A particular consideration in accurate velocity model development is that certain subsurface rock formations exhibit seismic velocity anisotropy. Seismic anisotropy is the dependence of seismic velocity upon wave propagation direction. See, Thomsen, L., 1986, Weak elastic anisotropy, Geophysics, 51(10), 1954-1966.
Seismic anisotropy has been used widely with controlled source seismic surveying to improve reservoir imaging (see, e.g., Tsvankin, I., and V. Grechka, 2006, Developments in seismic anisotropy: Treating realistic subsurface models in imaging and fracture detection: CSEG Recorder, 31 (special edition), 43-46), lithogy discrimination (e.g., shales versus sands) (see, Vernik, L., 2007, Anisotropic correction of sonic logs in wells with large relative dip, Geophysics 73, E1 (2008); doi:10.1190/1.2789776), characterizing fractures and stresses, and monitoring the time-lapse changes in seismic characteristics of subsurface formations from which fluids are withdrawn (e.g., oil and gas).
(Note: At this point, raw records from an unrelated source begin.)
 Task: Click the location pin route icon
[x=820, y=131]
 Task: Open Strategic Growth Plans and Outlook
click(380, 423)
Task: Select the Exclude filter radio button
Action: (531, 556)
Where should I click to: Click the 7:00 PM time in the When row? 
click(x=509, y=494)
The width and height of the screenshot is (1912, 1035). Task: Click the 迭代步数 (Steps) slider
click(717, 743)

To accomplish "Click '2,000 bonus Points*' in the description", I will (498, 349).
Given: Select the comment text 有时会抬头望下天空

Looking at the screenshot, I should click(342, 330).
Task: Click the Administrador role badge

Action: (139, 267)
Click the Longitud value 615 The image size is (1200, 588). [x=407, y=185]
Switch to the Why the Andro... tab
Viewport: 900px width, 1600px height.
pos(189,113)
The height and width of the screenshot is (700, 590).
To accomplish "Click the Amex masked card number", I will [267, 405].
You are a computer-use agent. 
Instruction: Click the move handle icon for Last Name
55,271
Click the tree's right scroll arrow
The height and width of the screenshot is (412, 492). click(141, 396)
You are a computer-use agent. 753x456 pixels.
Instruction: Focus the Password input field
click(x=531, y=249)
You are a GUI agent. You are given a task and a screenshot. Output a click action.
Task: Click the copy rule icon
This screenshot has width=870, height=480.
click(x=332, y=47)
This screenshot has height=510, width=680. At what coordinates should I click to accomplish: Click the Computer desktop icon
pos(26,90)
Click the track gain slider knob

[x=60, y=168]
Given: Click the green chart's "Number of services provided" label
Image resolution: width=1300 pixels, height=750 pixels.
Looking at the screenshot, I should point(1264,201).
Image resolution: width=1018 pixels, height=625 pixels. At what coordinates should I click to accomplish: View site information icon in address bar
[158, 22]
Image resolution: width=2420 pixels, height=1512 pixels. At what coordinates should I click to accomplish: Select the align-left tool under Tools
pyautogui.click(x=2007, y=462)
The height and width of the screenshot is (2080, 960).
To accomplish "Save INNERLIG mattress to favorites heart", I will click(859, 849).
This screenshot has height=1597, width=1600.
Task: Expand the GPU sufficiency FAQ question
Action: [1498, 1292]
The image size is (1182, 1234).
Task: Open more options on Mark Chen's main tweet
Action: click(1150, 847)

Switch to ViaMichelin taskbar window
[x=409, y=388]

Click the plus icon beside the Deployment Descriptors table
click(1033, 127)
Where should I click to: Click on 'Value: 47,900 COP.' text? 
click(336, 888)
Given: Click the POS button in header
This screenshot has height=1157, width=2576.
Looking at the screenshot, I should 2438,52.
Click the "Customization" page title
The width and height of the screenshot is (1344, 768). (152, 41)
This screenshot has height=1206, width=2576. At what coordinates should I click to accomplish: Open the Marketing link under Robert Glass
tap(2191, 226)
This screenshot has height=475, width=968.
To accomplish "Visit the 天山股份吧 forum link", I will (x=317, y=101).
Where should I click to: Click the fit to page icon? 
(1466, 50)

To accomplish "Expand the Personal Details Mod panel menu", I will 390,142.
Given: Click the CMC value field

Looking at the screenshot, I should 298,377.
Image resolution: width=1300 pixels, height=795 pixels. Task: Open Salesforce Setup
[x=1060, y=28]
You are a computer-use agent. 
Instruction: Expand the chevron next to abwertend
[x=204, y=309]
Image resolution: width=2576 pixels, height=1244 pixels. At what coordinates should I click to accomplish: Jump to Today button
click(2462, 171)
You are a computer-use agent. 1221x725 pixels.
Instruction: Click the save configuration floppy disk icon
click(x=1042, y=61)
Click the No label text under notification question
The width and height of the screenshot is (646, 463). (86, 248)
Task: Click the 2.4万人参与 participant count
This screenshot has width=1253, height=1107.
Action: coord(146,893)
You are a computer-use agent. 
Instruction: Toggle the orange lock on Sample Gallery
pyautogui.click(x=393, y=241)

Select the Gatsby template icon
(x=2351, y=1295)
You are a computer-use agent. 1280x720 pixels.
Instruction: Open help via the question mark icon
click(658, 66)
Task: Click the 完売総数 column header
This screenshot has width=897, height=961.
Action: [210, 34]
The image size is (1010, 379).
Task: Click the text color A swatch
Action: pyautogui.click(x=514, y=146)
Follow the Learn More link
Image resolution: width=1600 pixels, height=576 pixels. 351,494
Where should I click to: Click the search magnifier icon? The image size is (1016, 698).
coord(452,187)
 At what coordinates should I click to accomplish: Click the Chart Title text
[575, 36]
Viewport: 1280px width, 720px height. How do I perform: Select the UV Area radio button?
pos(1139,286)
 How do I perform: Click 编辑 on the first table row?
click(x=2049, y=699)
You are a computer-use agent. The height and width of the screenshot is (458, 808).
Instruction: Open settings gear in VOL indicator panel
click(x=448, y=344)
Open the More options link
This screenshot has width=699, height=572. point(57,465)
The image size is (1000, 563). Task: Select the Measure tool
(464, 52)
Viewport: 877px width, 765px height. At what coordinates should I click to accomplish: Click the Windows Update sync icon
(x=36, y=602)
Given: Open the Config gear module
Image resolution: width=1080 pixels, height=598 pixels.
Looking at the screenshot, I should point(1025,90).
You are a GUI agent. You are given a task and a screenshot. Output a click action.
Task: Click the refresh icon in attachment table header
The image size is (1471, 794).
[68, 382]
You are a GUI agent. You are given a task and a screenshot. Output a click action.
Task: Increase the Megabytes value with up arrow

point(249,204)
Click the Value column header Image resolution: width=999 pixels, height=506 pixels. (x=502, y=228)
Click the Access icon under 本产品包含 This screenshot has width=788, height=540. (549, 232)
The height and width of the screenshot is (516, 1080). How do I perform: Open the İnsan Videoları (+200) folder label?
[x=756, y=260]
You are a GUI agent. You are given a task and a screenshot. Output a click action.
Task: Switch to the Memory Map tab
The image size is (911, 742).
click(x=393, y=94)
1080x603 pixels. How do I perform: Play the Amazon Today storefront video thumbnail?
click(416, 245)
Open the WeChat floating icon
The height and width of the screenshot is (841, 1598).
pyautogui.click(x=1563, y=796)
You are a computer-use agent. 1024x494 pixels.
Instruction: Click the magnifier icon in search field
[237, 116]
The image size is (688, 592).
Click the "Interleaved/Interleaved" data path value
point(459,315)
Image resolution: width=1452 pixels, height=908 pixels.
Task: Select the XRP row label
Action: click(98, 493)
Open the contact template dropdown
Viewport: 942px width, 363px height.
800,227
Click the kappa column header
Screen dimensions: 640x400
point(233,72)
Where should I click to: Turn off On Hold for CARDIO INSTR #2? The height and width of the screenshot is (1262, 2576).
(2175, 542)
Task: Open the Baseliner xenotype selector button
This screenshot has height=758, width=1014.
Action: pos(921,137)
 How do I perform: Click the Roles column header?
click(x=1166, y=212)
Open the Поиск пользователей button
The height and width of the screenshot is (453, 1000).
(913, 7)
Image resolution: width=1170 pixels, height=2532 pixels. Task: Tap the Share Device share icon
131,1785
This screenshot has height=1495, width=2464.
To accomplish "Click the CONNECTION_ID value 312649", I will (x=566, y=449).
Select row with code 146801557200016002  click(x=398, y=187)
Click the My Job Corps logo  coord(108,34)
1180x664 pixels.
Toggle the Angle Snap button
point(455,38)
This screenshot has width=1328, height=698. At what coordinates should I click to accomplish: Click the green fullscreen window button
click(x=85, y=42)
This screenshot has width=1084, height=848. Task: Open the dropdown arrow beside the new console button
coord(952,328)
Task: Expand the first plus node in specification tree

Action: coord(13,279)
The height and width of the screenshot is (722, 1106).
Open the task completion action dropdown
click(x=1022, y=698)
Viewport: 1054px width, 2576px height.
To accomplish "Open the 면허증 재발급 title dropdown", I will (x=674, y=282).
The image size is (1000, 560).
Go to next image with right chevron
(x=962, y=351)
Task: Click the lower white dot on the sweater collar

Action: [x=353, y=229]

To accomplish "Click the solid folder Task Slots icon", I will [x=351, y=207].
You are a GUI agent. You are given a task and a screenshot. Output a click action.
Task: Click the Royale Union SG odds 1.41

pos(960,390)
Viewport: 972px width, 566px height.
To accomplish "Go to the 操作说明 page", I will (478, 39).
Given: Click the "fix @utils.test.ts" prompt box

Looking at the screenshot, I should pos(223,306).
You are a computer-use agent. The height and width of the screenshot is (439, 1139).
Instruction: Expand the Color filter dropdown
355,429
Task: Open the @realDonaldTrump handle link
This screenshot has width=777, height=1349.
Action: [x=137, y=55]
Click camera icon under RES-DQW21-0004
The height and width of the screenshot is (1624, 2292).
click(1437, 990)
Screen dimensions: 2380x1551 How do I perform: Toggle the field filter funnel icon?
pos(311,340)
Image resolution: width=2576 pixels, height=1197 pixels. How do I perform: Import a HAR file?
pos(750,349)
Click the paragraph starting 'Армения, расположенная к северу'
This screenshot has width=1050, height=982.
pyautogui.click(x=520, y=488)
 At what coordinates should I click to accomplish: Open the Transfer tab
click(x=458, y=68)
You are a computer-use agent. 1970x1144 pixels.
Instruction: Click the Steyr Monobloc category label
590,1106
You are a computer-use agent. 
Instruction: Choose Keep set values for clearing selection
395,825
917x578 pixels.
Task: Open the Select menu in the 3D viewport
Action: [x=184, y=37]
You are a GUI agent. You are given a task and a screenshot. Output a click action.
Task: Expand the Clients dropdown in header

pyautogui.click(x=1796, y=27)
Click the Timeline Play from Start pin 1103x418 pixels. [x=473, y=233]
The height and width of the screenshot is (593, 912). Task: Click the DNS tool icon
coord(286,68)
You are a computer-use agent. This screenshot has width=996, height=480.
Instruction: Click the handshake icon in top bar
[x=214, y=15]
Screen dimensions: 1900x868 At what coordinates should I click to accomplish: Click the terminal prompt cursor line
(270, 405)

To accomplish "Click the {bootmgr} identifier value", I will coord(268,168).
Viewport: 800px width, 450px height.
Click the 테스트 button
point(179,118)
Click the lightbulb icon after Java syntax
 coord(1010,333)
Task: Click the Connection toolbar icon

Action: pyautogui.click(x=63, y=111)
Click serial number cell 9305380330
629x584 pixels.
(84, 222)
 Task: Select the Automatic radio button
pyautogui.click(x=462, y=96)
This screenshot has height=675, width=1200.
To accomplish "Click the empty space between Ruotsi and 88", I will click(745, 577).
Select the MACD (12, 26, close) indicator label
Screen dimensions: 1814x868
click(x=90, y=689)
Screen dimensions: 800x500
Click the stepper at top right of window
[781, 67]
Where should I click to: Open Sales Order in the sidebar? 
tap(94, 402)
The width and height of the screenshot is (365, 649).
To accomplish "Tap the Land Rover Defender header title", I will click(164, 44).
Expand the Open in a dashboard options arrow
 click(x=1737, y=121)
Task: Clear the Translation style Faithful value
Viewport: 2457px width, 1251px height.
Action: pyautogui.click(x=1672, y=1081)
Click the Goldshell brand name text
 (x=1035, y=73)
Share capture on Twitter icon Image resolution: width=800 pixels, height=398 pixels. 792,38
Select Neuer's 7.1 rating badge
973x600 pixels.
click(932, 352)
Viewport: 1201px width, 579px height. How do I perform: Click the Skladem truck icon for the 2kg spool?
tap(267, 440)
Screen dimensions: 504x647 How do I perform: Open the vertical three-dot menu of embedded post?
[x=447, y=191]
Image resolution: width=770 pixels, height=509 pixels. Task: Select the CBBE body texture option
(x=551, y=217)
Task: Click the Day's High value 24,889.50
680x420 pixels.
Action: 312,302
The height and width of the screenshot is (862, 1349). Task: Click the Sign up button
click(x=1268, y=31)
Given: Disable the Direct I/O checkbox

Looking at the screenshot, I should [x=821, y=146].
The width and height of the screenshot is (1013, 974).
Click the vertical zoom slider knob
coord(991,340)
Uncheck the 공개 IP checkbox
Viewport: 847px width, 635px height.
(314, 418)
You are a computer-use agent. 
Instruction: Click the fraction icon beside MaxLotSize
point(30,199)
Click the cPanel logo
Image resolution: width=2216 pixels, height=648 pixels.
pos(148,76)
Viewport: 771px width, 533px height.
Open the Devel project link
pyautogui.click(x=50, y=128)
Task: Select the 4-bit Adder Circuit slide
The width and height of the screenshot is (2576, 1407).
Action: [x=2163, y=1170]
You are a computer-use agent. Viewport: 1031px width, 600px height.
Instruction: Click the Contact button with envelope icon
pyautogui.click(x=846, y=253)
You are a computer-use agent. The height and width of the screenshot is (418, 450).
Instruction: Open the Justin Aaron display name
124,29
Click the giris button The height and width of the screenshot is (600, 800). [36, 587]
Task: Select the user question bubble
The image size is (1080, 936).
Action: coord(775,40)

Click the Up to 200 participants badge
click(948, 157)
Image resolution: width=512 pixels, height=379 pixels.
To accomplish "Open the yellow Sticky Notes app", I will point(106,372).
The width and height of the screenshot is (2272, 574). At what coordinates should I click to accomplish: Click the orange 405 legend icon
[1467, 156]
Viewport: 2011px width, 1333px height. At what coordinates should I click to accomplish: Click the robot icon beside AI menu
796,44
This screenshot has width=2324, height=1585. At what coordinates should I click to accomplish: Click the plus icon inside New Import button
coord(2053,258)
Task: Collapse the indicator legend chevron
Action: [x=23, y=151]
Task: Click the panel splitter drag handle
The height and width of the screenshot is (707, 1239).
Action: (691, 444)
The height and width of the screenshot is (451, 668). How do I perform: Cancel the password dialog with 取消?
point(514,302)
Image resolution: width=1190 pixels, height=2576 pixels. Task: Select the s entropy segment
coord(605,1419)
In controlled source (“active”) seismic surveying, incorporating elastic anisotropy into migration algorithms allows proper positioning of reflectors, and further enhances the understanding of regional velocity structures. In passive seismic, accounting for velocity anisotropy is important among other parameters for obtaining accurate hypocenter locations, source mechanisms and optimal stacking of far offset receivers.
Current migration-type passive seismic event location techniques generally rely on compressional (“P”) wave stacking from vertically sensitive seismic sensors (e.g., geophones or accelerometers). Typically, the velocity models are derived from 1D acoustic wellbore logs, or alternatively from vertical seismic profile (“VSP”) or “checkshot” derived 1D models. Shear and compressional velocities within shales are faster in the horizontal plane than the vertical plane due to layering. As a result, it is observed that VTI-type of anisotropy increases the horizontal velocity and can explain why correct depth location of calibration shots is obtained only with the isotropic models with increased velocity. Scaling up of the isotropic velocity may provide locally similar location accuracy of perforation shots, however if a perforation shot or microseismic event occurs at a significantly different lateral position, the foregoing approximation may produce biased results as receiver statics are tuned to a chosen calibration position only. The VTI anisotropy seems to better reflect seismic velocity than scaled-up (often 1D) isotropic velocity profile, resulting in smaller residuals and more consistent receiver statics for multiple treatments. Thus using VTI anisotropy enables faster and more constant mapping of the new microseismic events at various parts of the reservoir.
What is needed is a method for mapping of subsurface seismic events that accounts for velocity anisotropy.